1960, Feb. 22
Ian Fleming
"...what was easy at 40 is v different at 50. I used
to believe - sufficiently - in Bonds + Blonds +
Bombs. How the keys creak as I type +
I fear the zest may have gone. Part of
the trouble is having a wife & child.
[Page 2]
They k[???] the writerliness out of one. I
shall definitely kill off Bond with my
next book - better a poor bang than a
rich whimper!"
1912 Mar ?
Virginia Woolf
"I began life with a tremendous
abound ideal of marriage, then
my birds eye view of many
[Verso Page 1]
marriages disgusted me + thought I must
be ailing[?] what was not to be had.
But that has passed too. Now I only
ask for someone to make me vehement
+ then I'll marry them!"
...
I spent a strange fortnight in
bed among faded old ladies
who might have been weeds at the
bottom of a river they were so
placid + remote from everything
+ yet alive. I am now
[Verso 2]
leading a semi-invalid life + it is
very nice when the days are fine,
doesn't that sound old!"
(Only moments) before class, I just wanted to post this interesting little alliance Fleming and Woolf have in their attitudes toward the "zest" of life and domesticity. They are such the unlikely pair. A couple years ago, I think my sophomore year, I took a class on British Sexualities and we had an entire unit on Fleming's misogyny, homophobia, racism, and just general imperial/colonial attitude toward British masculinity in the come-down of GB's heyday. Woolf also deals with the waning of England's imperial might during the interwar period and perhaps shares some classist ideologies, but one could agree her treatment of gender is wildly, wildly progressive and queer.

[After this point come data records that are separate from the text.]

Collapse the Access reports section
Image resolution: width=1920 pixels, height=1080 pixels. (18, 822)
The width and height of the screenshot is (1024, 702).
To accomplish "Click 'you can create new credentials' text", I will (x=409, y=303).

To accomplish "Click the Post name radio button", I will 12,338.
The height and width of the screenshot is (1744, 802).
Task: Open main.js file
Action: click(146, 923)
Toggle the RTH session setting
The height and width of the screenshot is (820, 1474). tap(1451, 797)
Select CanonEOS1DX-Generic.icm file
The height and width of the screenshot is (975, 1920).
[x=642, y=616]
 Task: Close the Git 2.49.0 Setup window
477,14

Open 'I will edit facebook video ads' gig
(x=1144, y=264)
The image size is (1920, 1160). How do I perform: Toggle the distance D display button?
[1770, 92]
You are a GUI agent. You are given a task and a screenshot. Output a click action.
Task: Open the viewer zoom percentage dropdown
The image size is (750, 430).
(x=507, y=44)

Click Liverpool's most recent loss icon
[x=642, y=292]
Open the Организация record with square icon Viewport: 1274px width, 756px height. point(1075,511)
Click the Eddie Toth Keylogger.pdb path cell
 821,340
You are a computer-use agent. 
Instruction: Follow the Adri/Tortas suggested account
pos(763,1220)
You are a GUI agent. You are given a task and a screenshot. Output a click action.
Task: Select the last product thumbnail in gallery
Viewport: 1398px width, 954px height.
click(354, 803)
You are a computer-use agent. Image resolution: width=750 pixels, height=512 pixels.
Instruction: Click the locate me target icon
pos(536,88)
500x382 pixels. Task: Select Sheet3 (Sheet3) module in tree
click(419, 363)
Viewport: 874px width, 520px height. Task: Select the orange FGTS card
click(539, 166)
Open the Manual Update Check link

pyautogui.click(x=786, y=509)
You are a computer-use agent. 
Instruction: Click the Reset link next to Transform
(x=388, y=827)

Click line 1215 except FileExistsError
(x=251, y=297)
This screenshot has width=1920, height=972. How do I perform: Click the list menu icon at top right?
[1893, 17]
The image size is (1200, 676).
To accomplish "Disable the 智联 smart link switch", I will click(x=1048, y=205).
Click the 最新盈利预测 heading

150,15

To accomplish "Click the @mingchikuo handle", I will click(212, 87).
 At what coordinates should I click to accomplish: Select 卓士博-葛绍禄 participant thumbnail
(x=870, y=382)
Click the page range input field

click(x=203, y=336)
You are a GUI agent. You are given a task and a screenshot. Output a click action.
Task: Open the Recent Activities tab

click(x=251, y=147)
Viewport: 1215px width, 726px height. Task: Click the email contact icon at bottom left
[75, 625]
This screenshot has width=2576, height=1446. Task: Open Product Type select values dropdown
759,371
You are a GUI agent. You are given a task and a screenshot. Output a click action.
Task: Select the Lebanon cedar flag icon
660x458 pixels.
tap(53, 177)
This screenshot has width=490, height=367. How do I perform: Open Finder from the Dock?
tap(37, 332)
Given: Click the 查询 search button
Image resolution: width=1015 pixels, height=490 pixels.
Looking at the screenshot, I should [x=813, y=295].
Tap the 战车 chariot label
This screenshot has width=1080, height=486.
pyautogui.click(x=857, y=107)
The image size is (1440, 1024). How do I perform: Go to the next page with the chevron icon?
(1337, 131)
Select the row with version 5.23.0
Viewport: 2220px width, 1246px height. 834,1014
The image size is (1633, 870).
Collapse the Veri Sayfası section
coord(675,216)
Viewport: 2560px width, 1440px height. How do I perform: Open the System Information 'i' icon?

Anjona told me briefly a day or two ago that Fleming seems as though he tries to be Bond (which I'm sure will be said far more eloquently and ingeniously in the presentation.) Anyway, the matter of killing off Bond rings with a bit of a suicidal threat-- not that Fleming himself is suicidal, but that killing off Bond has greater implications than simply bringing a franchise to a well-meant close.
Anyhow, there seems to be a shared fear of aging and becoming irrelevant, that the world will move on without them, that strikes me.